The patient is placed in supine position, with slight proclivity. Nasotracheal intubation is preferred to allow a better appreciation of the symmetry of the lips during and at the end of the procedure.

Classic coronal approach (V1)

A strip 2 cm wide is shaved starting behind the level of the helix insertion, from one ear to the other. The anterior limit of the strip is first vertical for approximately 5 cm in the temporal area. It then runs 4 to 5 cm behind the hair line and parallel to it. The hair is braided on each side 20 23.

The incision line starts right above the insertion of the helix and runs at the posterior limit of the shaved area. Three reference marks are made for closure lining. The patient is meticulously prepared and draped under general anaesthesia in the classic manner, leaving the scalp and the face exposed. Subcutaneous injection with 250 cc of normal saline and 0.25 mg of epinephrine is made along the incision line.
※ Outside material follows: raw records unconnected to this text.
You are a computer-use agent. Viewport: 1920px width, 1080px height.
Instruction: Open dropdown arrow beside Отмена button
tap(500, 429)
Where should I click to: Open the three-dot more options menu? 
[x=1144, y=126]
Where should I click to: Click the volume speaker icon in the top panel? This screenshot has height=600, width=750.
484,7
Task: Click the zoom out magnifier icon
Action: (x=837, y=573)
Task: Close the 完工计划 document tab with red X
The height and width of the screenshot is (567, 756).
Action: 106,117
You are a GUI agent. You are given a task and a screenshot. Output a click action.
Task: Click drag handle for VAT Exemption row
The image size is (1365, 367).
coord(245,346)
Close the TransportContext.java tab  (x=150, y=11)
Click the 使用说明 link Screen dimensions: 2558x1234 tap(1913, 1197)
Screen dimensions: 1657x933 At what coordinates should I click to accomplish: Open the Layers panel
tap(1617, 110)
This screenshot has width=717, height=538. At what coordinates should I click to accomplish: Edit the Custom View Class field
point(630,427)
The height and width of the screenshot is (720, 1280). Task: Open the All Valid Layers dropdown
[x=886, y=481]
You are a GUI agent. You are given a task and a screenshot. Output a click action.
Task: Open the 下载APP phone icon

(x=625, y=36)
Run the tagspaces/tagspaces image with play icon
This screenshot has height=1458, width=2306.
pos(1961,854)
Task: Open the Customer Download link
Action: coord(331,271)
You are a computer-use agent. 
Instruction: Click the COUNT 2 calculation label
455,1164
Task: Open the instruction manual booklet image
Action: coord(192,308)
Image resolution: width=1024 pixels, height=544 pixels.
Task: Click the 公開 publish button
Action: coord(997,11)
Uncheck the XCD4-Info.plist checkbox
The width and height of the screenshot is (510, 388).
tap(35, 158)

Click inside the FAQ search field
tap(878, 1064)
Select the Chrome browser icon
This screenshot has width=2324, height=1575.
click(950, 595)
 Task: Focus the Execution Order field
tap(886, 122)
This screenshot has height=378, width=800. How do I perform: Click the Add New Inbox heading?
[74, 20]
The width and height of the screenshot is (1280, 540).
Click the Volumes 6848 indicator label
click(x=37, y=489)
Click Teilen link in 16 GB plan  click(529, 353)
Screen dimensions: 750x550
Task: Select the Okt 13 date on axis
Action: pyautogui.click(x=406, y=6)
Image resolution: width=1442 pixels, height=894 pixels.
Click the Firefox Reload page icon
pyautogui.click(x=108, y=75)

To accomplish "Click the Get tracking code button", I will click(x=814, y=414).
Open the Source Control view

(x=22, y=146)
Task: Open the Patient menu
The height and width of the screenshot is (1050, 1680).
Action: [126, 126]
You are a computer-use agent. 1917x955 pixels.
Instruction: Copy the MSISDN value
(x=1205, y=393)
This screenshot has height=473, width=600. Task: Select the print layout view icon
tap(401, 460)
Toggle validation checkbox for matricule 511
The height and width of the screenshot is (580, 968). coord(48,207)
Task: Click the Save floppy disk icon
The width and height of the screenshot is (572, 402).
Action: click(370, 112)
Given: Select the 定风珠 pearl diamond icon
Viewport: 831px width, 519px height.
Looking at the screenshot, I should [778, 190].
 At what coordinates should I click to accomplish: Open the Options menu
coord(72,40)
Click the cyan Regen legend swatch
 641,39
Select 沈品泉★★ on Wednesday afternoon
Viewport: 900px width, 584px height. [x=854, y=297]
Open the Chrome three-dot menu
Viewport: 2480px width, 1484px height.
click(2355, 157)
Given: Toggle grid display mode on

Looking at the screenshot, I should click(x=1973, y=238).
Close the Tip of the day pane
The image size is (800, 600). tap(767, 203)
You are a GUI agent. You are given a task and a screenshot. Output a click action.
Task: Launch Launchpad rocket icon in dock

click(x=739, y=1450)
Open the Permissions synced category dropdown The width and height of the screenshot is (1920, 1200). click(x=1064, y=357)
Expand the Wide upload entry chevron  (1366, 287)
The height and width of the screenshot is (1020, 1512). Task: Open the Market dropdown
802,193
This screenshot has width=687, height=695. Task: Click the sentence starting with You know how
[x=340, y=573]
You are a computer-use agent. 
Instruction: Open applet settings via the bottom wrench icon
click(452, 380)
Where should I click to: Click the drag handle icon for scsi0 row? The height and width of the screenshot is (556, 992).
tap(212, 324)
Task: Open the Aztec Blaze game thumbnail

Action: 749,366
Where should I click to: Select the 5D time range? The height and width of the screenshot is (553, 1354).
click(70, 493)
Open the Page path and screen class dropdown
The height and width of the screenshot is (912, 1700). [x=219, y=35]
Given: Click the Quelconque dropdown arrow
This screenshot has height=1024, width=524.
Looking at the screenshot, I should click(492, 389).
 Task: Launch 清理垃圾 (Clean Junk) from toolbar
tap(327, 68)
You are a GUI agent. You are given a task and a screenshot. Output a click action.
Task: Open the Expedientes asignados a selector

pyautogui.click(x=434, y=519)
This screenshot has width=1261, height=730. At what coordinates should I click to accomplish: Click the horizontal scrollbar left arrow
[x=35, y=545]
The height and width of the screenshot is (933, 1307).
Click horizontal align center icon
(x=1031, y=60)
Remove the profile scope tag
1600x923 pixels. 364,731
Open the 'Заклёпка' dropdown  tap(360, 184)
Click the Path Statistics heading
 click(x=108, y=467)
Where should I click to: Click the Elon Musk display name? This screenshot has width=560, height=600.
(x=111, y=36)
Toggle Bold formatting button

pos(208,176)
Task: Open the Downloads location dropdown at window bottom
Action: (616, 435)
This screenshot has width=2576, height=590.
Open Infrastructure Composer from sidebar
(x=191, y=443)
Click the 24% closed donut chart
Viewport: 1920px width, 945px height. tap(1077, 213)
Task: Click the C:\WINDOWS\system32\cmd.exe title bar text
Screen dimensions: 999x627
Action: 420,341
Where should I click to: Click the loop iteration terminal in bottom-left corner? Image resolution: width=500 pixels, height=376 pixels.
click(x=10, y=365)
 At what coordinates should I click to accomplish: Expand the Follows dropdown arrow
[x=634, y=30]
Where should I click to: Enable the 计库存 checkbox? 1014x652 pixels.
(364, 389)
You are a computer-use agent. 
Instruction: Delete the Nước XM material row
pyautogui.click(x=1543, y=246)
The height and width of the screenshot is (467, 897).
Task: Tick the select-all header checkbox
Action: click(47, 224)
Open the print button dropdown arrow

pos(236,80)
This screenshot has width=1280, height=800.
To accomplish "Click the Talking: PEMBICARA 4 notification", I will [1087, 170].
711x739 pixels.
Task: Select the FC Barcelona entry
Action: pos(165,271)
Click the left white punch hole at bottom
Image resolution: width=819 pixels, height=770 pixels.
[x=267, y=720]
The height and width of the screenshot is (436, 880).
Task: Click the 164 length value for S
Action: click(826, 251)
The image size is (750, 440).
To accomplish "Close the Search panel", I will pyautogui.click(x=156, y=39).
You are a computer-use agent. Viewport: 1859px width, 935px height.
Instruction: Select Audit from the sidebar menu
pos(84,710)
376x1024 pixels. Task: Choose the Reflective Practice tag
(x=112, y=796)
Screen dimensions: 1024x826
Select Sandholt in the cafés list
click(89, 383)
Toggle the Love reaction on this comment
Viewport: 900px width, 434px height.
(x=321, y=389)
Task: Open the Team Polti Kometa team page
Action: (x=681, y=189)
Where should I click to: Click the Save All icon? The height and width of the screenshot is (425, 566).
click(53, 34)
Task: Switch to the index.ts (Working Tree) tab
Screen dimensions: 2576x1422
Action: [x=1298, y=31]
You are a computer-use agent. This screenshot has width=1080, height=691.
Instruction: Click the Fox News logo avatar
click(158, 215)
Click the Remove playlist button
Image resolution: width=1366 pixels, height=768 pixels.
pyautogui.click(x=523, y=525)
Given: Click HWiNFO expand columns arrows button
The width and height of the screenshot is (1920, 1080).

In the zygomatic area, the injection is made subperiosteally. The incision is made all the way to the periosteum with the scalpel tilted to protect the hair follicles that will later grow into the scar. Clips such as Cologne staples are placed on the edges to minimize bleeding, and electric cautery is avoided to prevent alopecia.

From the coronal incision, the forehead flap is elevated in the subgaleal plane until 1 or 2 cm above the orbital rim. In the temporal area, elevation is pursued posteriorly along the temporalis muscle insertion. A sharp scalpel is used with its blade always in contact with the superficial temporal aponeurosis. While the assistant gently pulls the flap down, the dissection progresses in a plane between the superficial temporal fascia and the temporal aponeurosis until 15 to 20 mm above the zygomatic arch.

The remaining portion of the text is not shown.